Some of you will remember the problems that were encountered in the 1980s when some nurseries failed to do this and Douglas fir planted into upland areas of Southland, Otago and Canterbury turned yellow and died. A recent chapter in a book “Commercial Inoculation of Pseudotsuga with an Ectomycorrhizal Fungus and its Consequences” written by Ian Hall, Chris Perley and colleagues reminds us of the potential problems. The chapter outlines how a new nursery established in North Otago in the mid-1990s, which was capable of producing about 10 million containerised trees, was faced with a sea of yellow Douglas fir seedlings (photo).

Preliminary studies by Ian Hall and his truffle team showed that none of the trees had any mycorrhizal fungi on their roots. In an attempt to get a quick fix, the nursery had heaped on nutrients to try to correct the problem. It turned out this was the worst thing they could have done because it made the plants unattractive to mycorrhizal fungi. If these had then been outplanted into the upland runout pasture in Southland where the plants were destined for and where there were no sources of suitable ectomycorrhizal fungi, the trees would probably have grown a little then turned yellow, become stunted and died.

So, a suitable mycorrhizal fungus was selected (Rhizopogon parksii) which was relatively easy to manipulate, a method developed for quickly inoculating all the seedlings, and providing not too much fertiliser was applied in the nursery, it was possible to ensure that the millions of seedlings were mycorrhizal, suitable for outplanting and guarantee good growth. The plantation at Gowan Hills is now more than 20 years old, the stand is even and there is no sign of yellowing.

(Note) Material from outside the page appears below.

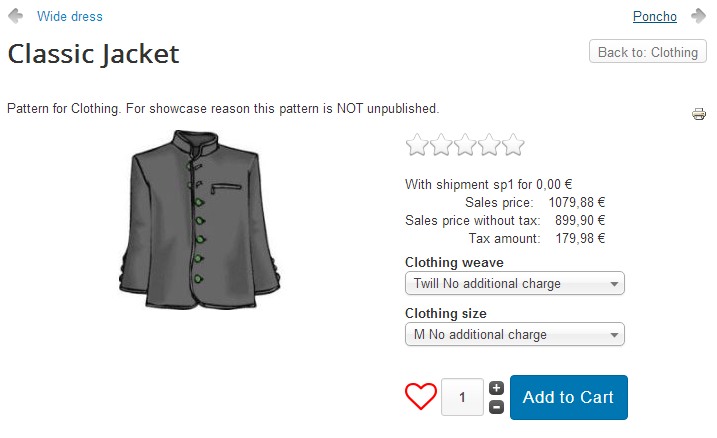Viewport: 717px width, 438px height.
Task: Open the Clothing weave dropdown
Action: point(514,284)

In the discussion of the chapter the authors then delve into the vexed question regarding the replacement of our iconic grasslands with trees in those areas where forest would have covered the land before the arrival of man. They also suggest that it would have been better if the Douglas fir had been mycorrhized with fungi that produced edible mushrooms although at the time this was not an option – the forestry company simply couldn’t wait for the development of the additional technology.

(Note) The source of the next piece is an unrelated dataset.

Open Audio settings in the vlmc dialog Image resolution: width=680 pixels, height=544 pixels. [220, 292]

However, this has now been developed so that radiata pine, Scots pine, and stone pine can be mycorrhized with the delicious saffron milk cap mushroom. Indeed, the stone pine offers the possibility of triple cropping a stand – mushrooms after a couple of years, then pine nuts and finally timber, an option that Ian and his colleagues have been working on in New Zealand, China and elsewhere for more than a decade. With a little more work, it should also be possible to inoculate Douglas fir with one of the edible North American truffles or Suillus lakei (painted bolete).

A copy of a conference paper given by Ian Hall in China last year on the production of edible mushrooms as secondary crops in plantation forests can be downloaded from Research Gate.